Apache Spark read fails with Corrupted parquet page error

Problem

You are trying to read data in Parquet or Delta format and you get a Corrupted parquet page error.

java.lang.RuntimeException: Corrupted parquet page
    at com.databricks.sql.io.parquet.NativeColumnReader.readBatchNative(Native Method)
    at com.databricks.sql.io.parquet.NativeColumnReader.readBatch(NativeColumnReader.java:477)
    at com.databricks.sql.io.parquet.DatabricksVectorizedParquetRecordReader.nextBatch(DatabricksVectorizedParquetRecordReader.java:346)
    at org.apache.spark.sql.execution.datasources.parquet.VectorizedParquetRecordReader.nextKeyValue(VectorizedParquetRecordReader.java:159)
    at org.apache.spark.sql.execution.datasources.RecordReaderIterator.hasNext(RecordReaderIterator.scala:40)
    at org.apache.spark.sql.execution.datasources.FileScanRDD$$anon$1$$anon$2.getNext(FileScanRDD.scala:236)
    at org.apache.spark.util.NextIterator.hasNext(NextIterator.scala:73)
    at org.apache.spark.sql.execution.datasources.FileScanRDD$$anon$1.hasNext(FileScanRDD.scala:204)
    at org.apache.spark.sql.catalyst.expressions.GeneratedClass$GeneratedIteratorForCodegenStage1.scan_nextBatch_0$(Unknown Source)
    at org.apache.spark.sql.catalyst.expressions.GeneratedClass$GeneratedIteratorForCodegenStage1.agg_doAggregateWithoutKey_0$(Unknown Source)
    at org.apache.spark.sql.catalyst.expressions.GeneratedClass$GeneratedIteratorForCodegenStage1.processNext(Unknown Source)
    at org.apache.spark.sql.execution.BufferedRowIterator.hasNext(BufferedRowIterator.java:43)
    at org.apache.spark.sql.execution.WholeStageCodegenExec$$anonfun$13$$anon$1.hasNext(WholeStageCodegenExec.scala:640)
    at scala.collection.Iterator$$anon$11.hasNext(Iterator.scala:409)
    at org.apache.spark.shuffle.sort.BypassMergeSortShuffleWriter.write(BypassMergeSortShuffleWriter.java:125)
    at org.apache.spark.scheduler.ShuffleMapTask.runTask(ShuffleMapTask.scala:99)
    at org.apache.spark.scheduler.ShuffleMapTask.runTask(ShuffleMapTask.scala:55)
    at org.apache.spark.scheduler.Task.doRunTask(Task.scala:139)
    at org.apache.spark.scheduler.Task.run(Task.scala:112)
    at org.apache.spark.executor.Executor$TaskRunner$$anonfun$13.apply(Executor.scala:497)
    at org.apache.spark.util.Utils$.tryWithSafeFinally(Utils.scala:1526)
    at org.apache.spark.executor.Executor$TaskRunner.run(Executor.scala:503)
    at java.util.concurrent.ThreadPoolExecutor.runWorker(ThreadPoolExecutor.java:1149)
    at java.util.concurrent.ThreadPoolExecutor$Worker.run(ThreadPoolExecutor.java:624)
    at java.lang.Thread.run(Thread.java:748)

Cause

This error can occur when the Parquet fast reader, native reader, and vectorized reader are enabled.

Solution

If you encounter the Corrupted parquet page error, you should disable the fast reader, native reader, and vectorized reader in your cluster or notebook, and then try the read operation again.

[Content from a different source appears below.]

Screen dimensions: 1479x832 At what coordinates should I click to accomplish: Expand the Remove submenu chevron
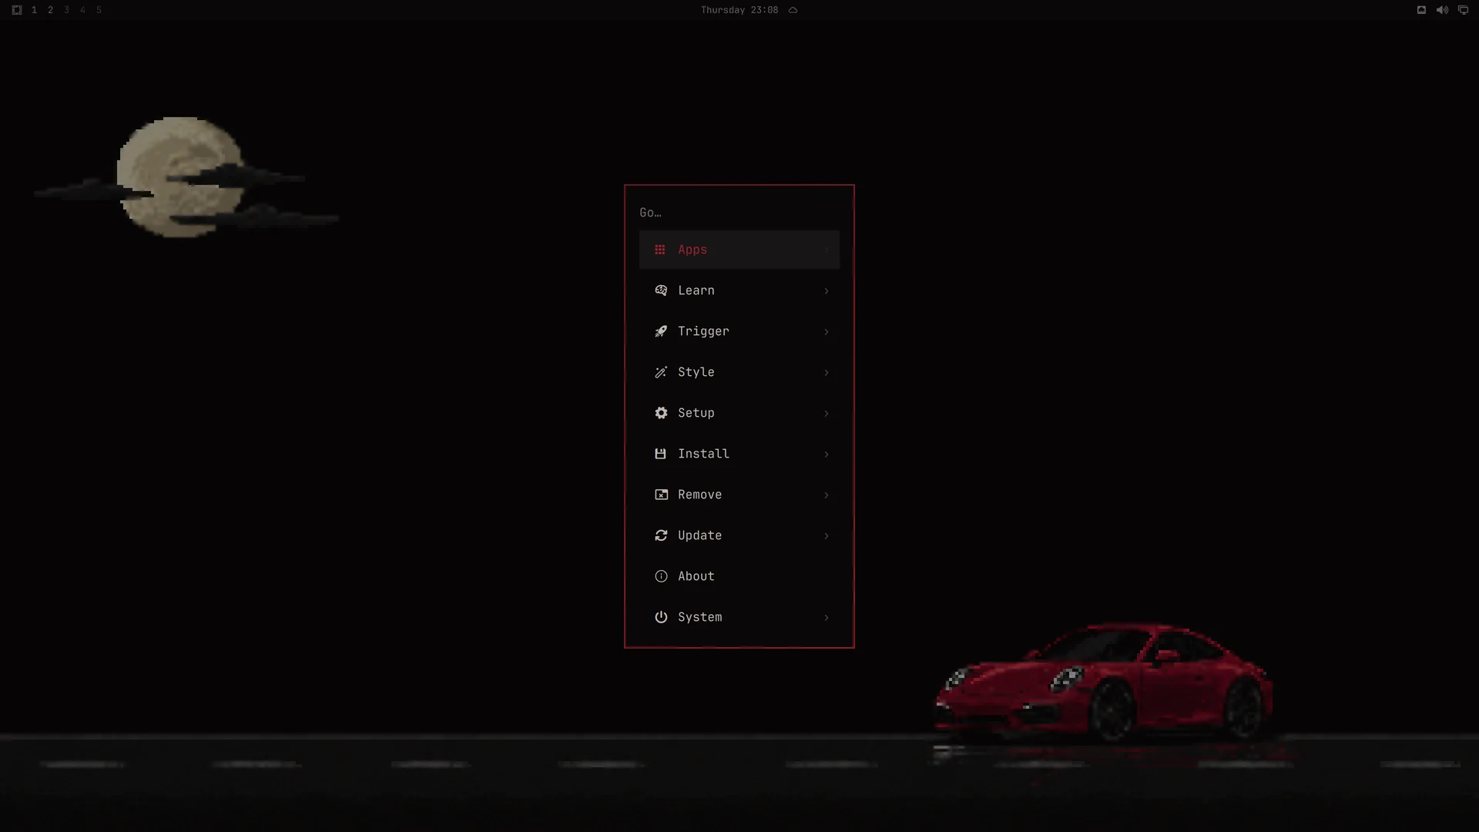click(x=827, y=495)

If the error persists, even with these options disabled, open a case with Databricks support.

Note

If you apply these changes at the notebook level, they only apply to the Spark context. If you apply the changes at the cluster level, they apply to all notebooks attached to the cluster.

Disable fast reader

Set spark.databricks.io.parquet.fastreader.enabled to false in the cluster’s Spark configuration to disable the fast Parquet reader at the cluster level.

You can also disable the fast reader at the notebook level by running:

spark.conf.set("spark.databricks.io.parquet.fastreader.enabled","false")

Disable native reader

Set spark.databricks.io.parquet.nativeReader.enabled to false in the cluster’s Spark configuration to disable the native Parquet reader at the cluster level.

You can also disable the native reader at the notebook level by running:

spark.conf.set("spark.databricks.io.parquet.nativeReader.enabled","false")

Disable vectorized reader

Set spark.sql.parquet.enableVectorizedReader to false in the cluster’s Spark configuration to disable the vectorized Parquet reader at the cluster level.

You can also disable the vectorized reader at the notebook level by running:

spark.conf.set("spark.sql.parquet.enableVectorizedReader","false")

Note

The vectorized Parquet reader enables native record-level filtering using push-down filters, improving memory locality and cache utilization. If you disable the vectorized Parquet reader, there may be a minor performance impact.